I guess I better write at least a few more arguments now, before minds
become hardened against it :)

It's a mistake to think of strings as arrays of characters.  This is an
adequate model for simple scripts, but not for more complex ones.  Even
Gerald Sussman said so in his recent WG1 ballot.

Gerald Sussman wrote in http://trac.sacrideo.us/wg/wiki/WG1BallotSussman
> It is not very good to think of strings as 1-dimensional arrays of
> characters.  What about accents and other hairy stuff?
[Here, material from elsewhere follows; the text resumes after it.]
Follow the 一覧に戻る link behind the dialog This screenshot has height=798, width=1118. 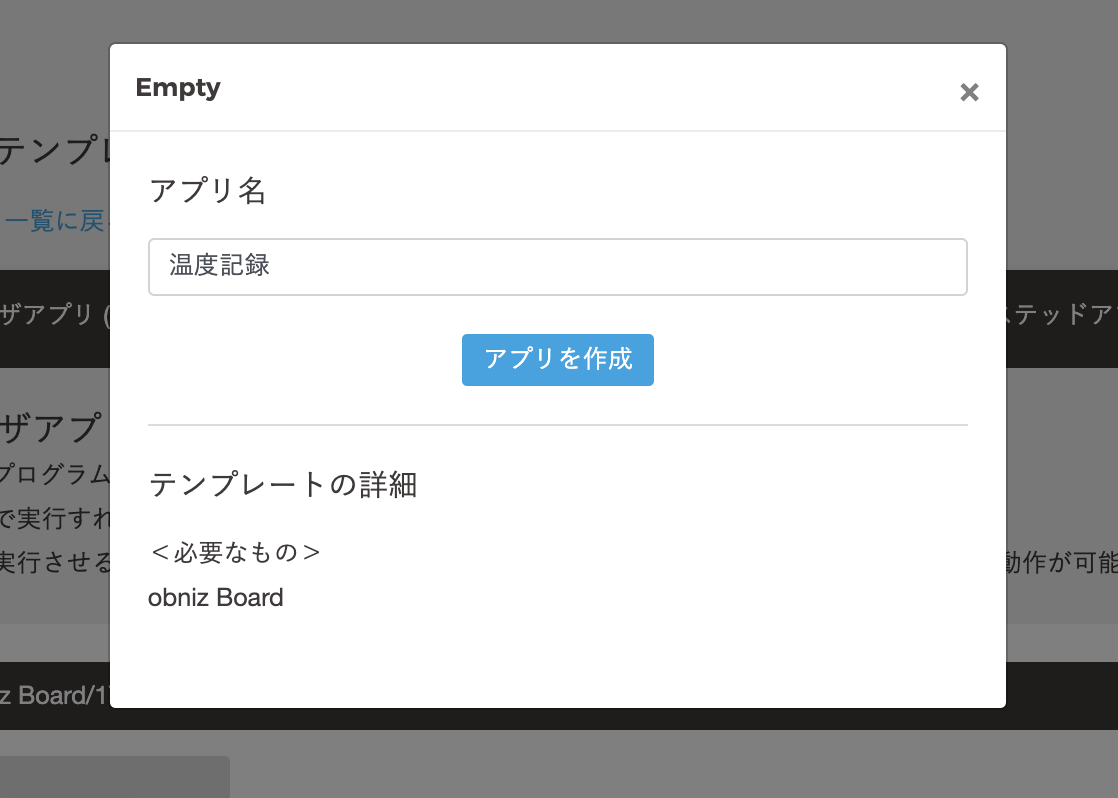tap(54, 221)
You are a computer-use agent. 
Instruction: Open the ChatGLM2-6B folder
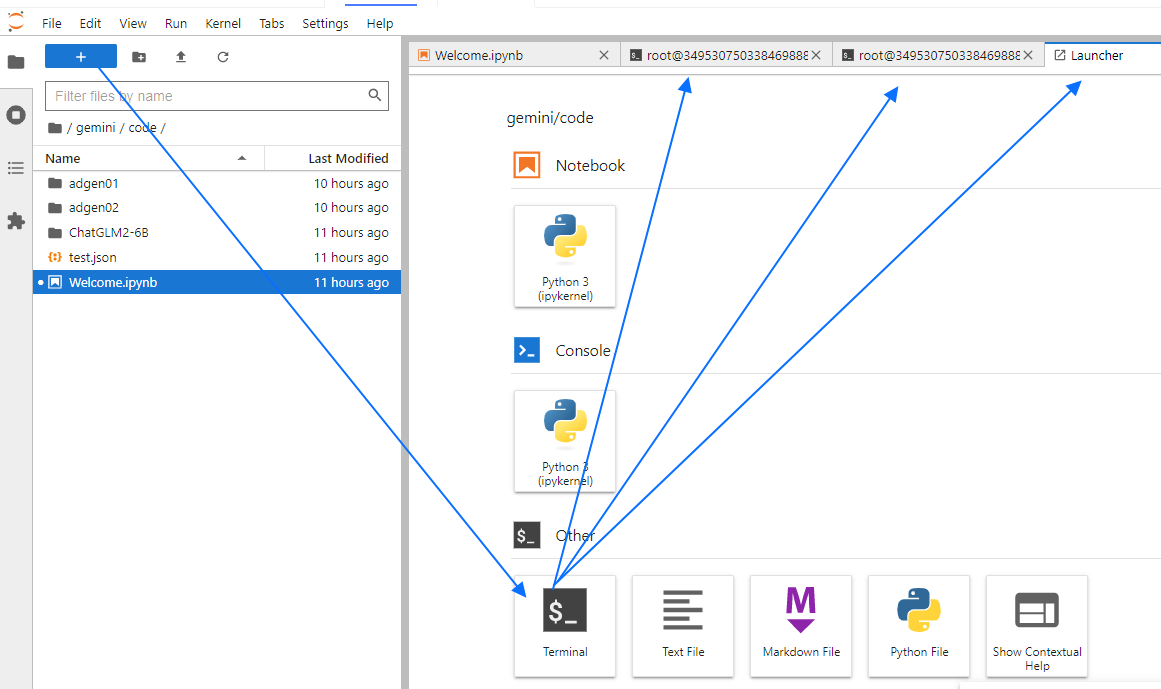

Be afraid!
> Consider the complexity of Unicode!

I claim that any reasonable code which currently uses string-ref and
string-set! could be more cleanly written using string ports or
string-{fold,unfold}{,-right}.

Anyway, I don't have time right now to write as persuasive an argument
as I'd like to.  After 2.0.1 perhaps I will try again.

      Mark



^ permalink raw reply	[flat|nested] 17+ messages in thread

* Re: Using libunistring for string comparisons et al
  2011-03-11 23:09   ` Mark H Weaver
@ 2011-03-12 13:46     ` Ludovic Courtès
  2011-03-12 17:28       ` Mark H Weaver
  2011-03-13  4:05       ` O(1) accessors for UTF-8 backed strings Mark H Weaver
  2011-03-30  9:03     ` Using libunistring for string comparisons et al Andy Wingo
  1 sibling, 2 replies; 17+ messages in thread
From: Ludovic Courtès @ 2011-03-12 13:46 UTC (permalink / raw)
  To: guile-devel

Hello!

Mark H Weaver <mhw@netris.org> writes:

> I claim that any reasonable code which currently uses string-ref and
> string-set! could be more cleanly written using string ports or
> string-{fold,unfold}{,-right}.

I agree, and we should encourage this.  However...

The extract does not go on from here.